Telenav IPO Fraud and MF Global - What Do the Class Actions and Our Investigation Have In Common 

Our firm recently announced an investigation into potential fraud claims against TeleNav Inc. (Nasdaq: TNAV) relating to its May 13 initial public offering. We have now received information that leads us to believe that a strong case exists, worthy of consideration by investors. At the same time, the Second Circuit just issued a decision in  Iowa Pub. Employees' Ret. Sys. v. MF Global, Ltd., that favorably clarifies the applicable law. 

TeleNav provides cell phone carriers with navigation applications for their cell phones. Sprint Nextel Corp. provided TeleNav with more than 55 percent of its revenues. TeleNav's major competitors include Google, Garman and other companies providing their own navigation services. 

Just three months after the IPO, TeleNav revealed it was renegotiating a key contract with Sprint that would likely lead to substantially lower revenues. TeleNav's stock immediately plummeted nearly 40 percent.

 The usual barebones lawsuits were filed by several other law firms alleging TeleNav knew its shares would nosedive before going public in May. However, these lawsuits are the subject of criticism. For example, one blogger argued here that TeleNav disclosed it was renegotiating its contract with Sprint as early as October 2009 in a registration statement with the U.S. Securities and Exchange Commission: 

"Our current agreement with Sprint expires on December 31, 2011; however, our right to be Sprint’s exclusive provider of Sprint Navigation expires on December 31, 2010. Commencing on December 31, 2010, Sprint may terminate its agreement with us at any time by giving us 30 business days prior written notice. Our failure to renew or renegotiate this agreement on favorable terms or at all, a termination of our agreement by Sprint or our failure to otherwise maintain our relationship with Sprint would substantially reduce our revenue and significantly harm our business, operating results and financial condition."  

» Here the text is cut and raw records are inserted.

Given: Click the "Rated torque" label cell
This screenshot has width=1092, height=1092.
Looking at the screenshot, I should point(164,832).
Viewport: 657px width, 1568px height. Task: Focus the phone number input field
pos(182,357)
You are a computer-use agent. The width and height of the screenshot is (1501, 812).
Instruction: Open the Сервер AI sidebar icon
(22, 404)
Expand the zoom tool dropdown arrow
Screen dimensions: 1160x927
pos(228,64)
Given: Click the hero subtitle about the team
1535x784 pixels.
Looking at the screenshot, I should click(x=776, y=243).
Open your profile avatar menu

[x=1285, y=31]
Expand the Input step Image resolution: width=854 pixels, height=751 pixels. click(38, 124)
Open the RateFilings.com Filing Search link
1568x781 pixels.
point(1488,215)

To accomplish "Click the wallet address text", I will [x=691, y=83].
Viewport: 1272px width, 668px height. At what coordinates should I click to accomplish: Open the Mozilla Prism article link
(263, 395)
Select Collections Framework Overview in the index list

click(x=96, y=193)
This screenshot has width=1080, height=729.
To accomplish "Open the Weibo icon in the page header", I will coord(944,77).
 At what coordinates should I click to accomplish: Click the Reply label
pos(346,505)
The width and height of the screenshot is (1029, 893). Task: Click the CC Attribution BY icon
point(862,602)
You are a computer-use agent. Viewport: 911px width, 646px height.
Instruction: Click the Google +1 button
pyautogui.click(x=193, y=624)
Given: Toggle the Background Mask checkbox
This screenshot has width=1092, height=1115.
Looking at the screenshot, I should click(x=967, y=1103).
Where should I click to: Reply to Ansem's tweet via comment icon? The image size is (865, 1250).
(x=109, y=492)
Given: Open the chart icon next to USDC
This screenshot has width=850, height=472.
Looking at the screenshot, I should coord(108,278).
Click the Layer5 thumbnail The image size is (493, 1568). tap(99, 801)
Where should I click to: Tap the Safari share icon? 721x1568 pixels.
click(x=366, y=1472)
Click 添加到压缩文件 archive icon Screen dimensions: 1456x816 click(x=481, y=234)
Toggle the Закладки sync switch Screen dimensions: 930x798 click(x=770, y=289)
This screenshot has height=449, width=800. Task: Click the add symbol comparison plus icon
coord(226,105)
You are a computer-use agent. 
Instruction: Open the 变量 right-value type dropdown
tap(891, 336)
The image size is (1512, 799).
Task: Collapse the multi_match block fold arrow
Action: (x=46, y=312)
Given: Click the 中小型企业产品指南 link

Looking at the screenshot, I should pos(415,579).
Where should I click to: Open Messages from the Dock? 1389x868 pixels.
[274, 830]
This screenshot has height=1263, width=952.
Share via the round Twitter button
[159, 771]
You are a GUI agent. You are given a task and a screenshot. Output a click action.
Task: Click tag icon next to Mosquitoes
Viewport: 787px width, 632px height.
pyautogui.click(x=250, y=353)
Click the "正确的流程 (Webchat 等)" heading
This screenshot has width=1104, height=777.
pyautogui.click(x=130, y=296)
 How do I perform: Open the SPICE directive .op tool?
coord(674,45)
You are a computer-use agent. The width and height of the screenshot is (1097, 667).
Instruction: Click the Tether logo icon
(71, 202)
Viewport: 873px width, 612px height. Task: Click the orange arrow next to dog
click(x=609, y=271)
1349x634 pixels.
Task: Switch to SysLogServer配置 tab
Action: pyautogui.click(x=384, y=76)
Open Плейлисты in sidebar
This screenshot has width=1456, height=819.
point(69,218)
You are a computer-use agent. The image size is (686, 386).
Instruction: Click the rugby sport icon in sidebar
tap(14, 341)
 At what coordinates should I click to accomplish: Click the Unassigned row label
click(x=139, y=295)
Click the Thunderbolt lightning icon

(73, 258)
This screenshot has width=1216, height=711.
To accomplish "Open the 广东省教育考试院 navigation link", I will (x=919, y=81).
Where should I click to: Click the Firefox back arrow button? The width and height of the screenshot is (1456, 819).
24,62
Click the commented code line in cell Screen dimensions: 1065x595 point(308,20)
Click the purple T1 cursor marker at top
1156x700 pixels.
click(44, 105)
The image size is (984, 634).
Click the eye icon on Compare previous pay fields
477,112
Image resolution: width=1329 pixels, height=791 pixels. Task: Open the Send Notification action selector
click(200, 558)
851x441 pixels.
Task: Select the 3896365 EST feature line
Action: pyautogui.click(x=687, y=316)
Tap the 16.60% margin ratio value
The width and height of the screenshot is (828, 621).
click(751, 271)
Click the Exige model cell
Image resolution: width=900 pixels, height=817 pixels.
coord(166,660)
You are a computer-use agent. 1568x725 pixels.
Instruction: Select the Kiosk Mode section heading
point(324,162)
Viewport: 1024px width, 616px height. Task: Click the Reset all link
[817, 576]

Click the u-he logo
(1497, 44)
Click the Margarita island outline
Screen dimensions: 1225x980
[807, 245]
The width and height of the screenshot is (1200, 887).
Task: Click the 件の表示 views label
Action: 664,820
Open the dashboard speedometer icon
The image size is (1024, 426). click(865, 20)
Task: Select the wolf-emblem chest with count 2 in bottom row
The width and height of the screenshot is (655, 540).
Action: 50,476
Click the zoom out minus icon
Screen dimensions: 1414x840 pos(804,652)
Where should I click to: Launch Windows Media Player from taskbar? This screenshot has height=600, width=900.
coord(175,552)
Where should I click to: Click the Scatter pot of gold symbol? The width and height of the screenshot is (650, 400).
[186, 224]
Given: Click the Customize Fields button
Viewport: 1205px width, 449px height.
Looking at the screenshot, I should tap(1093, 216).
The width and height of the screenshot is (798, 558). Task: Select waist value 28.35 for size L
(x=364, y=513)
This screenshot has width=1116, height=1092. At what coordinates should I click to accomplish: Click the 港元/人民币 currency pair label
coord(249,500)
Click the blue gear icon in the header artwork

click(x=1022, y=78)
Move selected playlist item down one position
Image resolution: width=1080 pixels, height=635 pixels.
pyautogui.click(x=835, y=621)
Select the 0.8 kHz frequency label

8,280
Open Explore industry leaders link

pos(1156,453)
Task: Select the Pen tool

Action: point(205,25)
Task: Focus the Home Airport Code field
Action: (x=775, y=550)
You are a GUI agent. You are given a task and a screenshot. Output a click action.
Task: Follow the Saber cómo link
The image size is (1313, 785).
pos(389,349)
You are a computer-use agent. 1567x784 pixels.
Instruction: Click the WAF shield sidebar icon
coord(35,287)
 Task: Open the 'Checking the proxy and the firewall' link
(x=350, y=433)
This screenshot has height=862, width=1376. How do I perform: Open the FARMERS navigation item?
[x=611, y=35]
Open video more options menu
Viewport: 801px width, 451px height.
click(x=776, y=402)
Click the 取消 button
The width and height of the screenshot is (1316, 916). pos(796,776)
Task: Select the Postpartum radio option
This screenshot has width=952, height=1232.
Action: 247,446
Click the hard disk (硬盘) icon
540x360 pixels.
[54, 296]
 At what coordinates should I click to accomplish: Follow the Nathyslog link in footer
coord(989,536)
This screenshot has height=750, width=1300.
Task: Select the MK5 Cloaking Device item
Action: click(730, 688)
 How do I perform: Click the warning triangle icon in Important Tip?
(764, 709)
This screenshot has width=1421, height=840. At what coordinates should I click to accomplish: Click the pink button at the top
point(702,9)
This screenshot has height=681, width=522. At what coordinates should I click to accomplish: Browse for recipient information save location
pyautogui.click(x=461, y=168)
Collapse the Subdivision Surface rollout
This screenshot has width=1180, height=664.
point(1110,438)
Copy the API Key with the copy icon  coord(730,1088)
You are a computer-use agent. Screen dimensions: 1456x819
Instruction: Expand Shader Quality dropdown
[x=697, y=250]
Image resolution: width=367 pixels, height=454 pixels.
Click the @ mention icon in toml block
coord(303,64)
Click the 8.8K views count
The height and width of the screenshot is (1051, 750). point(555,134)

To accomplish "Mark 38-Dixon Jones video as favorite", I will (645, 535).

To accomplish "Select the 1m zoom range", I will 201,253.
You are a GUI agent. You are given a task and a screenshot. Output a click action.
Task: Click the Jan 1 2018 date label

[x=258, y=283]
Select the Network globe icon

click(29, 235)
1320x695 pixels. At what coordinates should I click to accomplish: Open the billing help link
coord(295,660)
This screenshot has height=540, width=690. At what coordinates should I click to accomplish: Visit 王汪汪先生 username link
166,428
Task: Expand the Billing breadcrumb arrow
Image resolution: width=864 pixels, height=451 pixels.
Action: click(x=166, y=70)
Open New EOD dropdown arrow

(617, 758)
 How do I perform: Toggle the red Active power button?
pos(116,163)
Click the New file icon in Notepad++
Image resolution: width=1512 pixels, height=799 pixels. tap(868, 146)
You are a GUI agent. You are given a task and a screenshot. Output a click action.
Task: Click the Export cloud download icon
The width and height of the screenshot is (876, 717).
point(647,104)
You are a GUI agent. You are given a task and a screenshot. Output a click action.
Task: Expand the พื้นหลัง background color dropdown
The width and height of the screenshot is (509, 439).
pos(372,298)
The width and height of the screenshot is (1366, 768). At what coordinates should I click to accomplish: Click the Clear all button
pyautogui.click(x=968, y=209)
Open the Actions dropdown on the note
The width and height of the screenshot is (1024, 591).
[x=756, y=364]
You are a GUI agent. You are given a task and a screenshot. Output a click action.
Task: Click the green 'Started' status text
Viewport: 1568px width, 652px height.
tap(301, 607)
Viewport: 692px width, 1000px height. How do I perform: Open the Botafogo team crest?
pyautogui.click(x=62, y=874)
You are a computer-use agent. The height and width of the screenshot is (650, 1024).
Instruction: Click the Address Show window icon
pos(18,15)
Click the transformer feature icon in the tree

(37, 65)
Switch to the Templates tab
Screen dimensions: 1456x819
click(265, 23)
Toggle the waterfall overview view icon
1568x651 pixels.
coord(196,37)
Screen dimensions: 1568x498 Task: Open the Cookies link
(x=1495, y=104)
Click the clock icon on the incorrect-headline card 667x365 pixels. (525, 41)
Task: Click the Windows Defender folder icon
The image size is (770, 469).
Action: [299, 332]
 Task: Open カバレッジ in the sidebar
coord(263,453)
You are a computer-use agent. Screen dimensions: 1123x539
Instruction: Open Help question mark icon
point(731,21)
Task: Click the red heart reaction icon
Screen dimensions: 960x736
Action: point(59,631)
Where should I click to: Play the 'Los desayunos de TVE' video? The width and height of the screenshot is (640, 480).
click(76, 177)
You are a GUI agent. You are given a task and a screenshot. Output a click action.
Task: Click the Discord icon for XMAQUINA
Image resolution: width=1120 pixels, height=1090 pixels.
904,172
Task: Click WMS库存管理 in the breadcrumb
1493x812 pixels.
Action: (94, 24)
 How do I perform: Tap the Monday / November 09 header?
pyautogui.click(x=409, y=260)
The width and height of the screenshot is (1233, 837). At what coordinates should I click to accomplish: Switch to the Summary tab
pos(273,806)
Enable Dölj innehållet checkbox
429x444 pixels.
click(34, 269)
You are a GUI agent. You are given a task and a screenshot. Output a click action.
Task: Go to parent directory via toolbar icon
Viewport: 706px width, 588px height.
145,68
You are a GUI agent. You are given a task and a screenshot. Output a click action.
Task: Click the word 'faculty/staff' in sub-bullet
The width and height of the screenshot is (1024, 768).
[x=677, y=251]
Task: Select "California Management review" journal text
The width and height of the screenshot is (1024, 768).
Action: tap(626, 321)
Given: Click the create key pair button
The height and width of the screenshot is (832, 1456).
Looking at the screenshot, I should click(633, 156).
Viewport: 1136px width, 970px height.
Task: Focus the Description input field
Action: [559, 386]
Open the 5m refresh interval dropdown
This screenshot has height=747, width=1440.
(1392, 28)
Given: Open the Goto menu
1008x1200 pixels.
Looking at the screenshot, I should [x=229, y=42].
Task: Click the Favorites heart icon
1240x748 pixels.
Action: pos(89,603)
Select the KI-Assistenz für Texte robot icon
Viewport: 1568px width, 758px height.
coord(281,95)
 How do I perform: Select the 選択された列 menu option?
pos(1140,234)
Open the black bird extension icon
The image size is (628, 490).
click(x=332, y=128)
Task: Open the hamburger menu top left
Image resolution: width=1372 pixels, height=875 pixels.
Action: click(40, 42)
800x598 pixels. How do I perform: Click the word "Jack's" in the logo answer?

Other risk disclosures in the registration statement warn that the Sprint contract could be impacted by competitors offering equivalent or free competitive service: 

“Competitors could begin offering (location-based services) that have at least equivalent functionality to ours for free. For example, Google offers free voice guided, turn by turn navigation as part of its Google Maps product for mobile devices based on the Android 1.6 and higher operating system platform, and Nokia announced its latest version of Ovi Maps on its smartphones, which also provides turn by turn navigation functions. Competition from these free offerings may reduce our revenue and harm our business. If our wireless carrier partners can offer these (location-based services) to their subscribers for free, they may elect to cease their relationships with us, alter or reduce the manner or extent to which they market or offer our services, or require us to substantially reduce our subscription fees or pursue other business strategies that may not prove successful. 

The blogger goes on to write: 

“It is a common practice for specialized US law firms to seek class action status on such topics (GPS manufacturer SiRF faced the same type of complaint few years ago), but here their case seems particularly weak. It is however a pain in the neck for TeleNav.” 

Mighty strong risk disclosures, right? Wrong! This is where MF Global and our investigation come in to play. 

Suppose the facts show that prior to the IPO, TeleNav was so concerned about the upcoming contract negotiations with Sprint and the competition, that it wanted to go public before Sprint pulled the plug on their relationship.  If TeleNav knew nothing more than the risk disclosures above, it is doubtful that they could be held liable for not disclosing their fears and belief so long as they said nothing about their fears and belief. 

Suppose, however, that TeleNav knew before the IPO that Sprint was complaining about the resources it devotes to TeleNav's product – called "Sprint Navigation" – and told TeleNav management that it was in favor of Google's free navigation services instead of TeleNav's on Sprint's Android devices. Further, suppose Sprint told TeleNav it would not pre-load TeleNav’s product on Sprint's Android devices, but that TeleNav could sell their own services through Sprint Zone, forcing TeleNav to start its own branding efforts. 

Now we have a case! Just this week a federal appellate court clarified when risk disclosures are material misrepresentations or omissions. In Iowa Pub. Employees' Ret. Sys. v. MF Global, Ltd., the Second Circuit Court of Appeals stated: 

Investors are interested in issuer statements only insofar as those statements bear on the future. While it is true that predictions about the future can represent interpretations of present facts (and vice versa), there is a discernible difference between a forecast and a fact, and courts are competent to distinguish between the two.  

A forward-looking statement (accompanied by cautionary language) expresses the issuer's inherently contingent prediction of risk or future cash flow; a non-forward-looking statement provides an ascertainable or verifiable basis for the investor to make his own prediction. 

The line can be hard to draw, and we do not now undertake to draw one. However, a statement specifying the risk of default is distinct from a statement of present or historical financial instability, even though they both bear upon the same risk. And a statement of confidence in a firm's operations may be forward-looking and thus insulated by the bespeaks-caution doctrine -even while statements or omissions as to the operations in place (and present intentions as to future operations) are not. 

Thus, the Court found that characterizations of MF Global's risk-management system-that the system was “robust,” for example - invited the inference that the system would reduce the firm's risk. It went on to find that bespeaks caution did not apply insofar as those characterizations communicate present or historical fact as to the measures taken. Cautionary words about future risk cannot insulate from liability the failure to disclose that the risk has transpired. 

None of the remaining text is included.